> **Tekst źródłowy**
__________

Jeśli chodzi o rynek akcji, jeśli będziemy spadać tak jak to wielu przepowiada, to poczekam na mocne spadki i dokupię trochę walorów, które już posiadam by uśrednić ich cenę w dół. Pod ten cel w najbliższych miesiącach będę gromadził kapitał z dwóch źródeł (oszczędności z wypłaty) oraz zyski z kontraktów terminowych (które zakładam, że będą rosły). Możliwe też, że częściowo naruszę mój fundusz bezpieczeństwa, bo moim skromnym zdaniem póki nie dotarliśmy do 2900/3000 pktów, to wszystkie akcje są bardzo tanie i będzie można na nich na przestrzeni lat zarobić.
Tutaj małą dygresja

Jestem także w trakcie poszukiwania nowych sposobów przypływu gotówki i poważnie rozmyślam nad zajęciem się pisaniem prostych aplikacji na iPhone, które później można sprzedawać za pośrednictwem appstore Apple - czyli sieć dystrybucji jest już gotowa do użycia. Na pewno jeśli zdecyduje się na ten krok to opiszę jak wygląda życie takiego developera na tym blogu.

__________

> **Fragment danych**
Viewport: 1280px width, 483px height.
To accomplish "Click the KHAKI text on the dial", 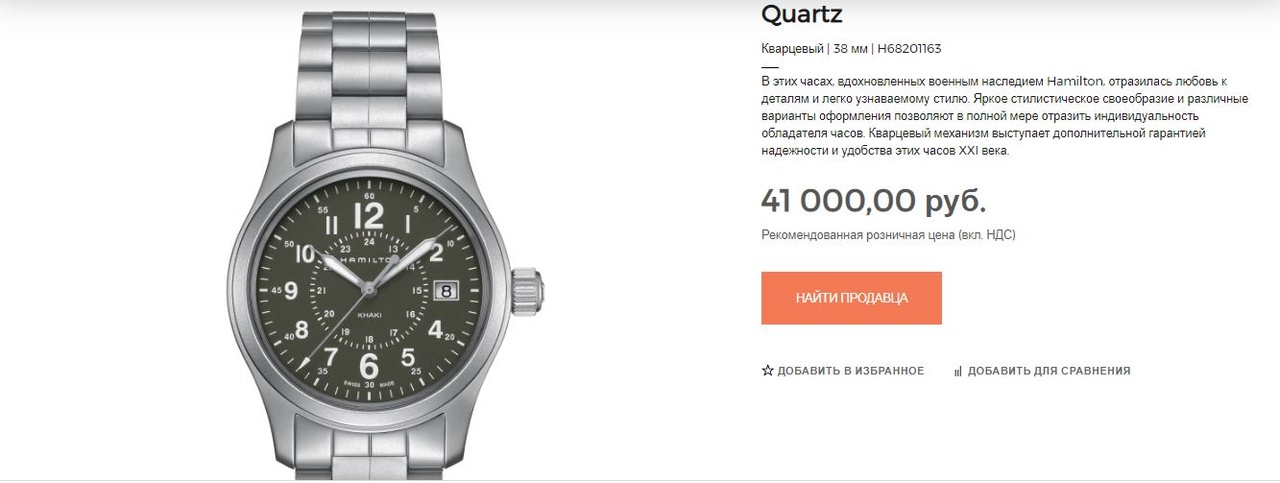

__________

> **Polecenie**
Przepisz wiernie fragment tekstu o rynku akcji od słów „Jeśli chodzi o” aż do słów „przestrzeni lat zarobić.” włącznie. Dane nie odgrywają tu żadnej roli.

> **Rozwiązanie zadania**
Jeśli chodzi o rynek akcji, jeśli będziemy spadać tak jak to wielu przepowiada, to poczekam na mocne spadki i dokupię trochę walorów, które już posiadam by uśrednić ich cenę w dół. Pod ten cel w najbliższych miesiącach będę gromadził kapitał z dwóch źródeł (oszczędności z wypłaty) oraz zyski z kontraktów terminowych (które zakładam, że będą rosły). Możliwe też, że częściowo naruszę mój fundusz bezpieczeństwa, bo moim skromnym zdaniem póki nie dotarliśmy do 2900/3000 pktów, to wszystkie akcje są bardzo tanie i będzie można na nich na przestrzeni lat zarobić.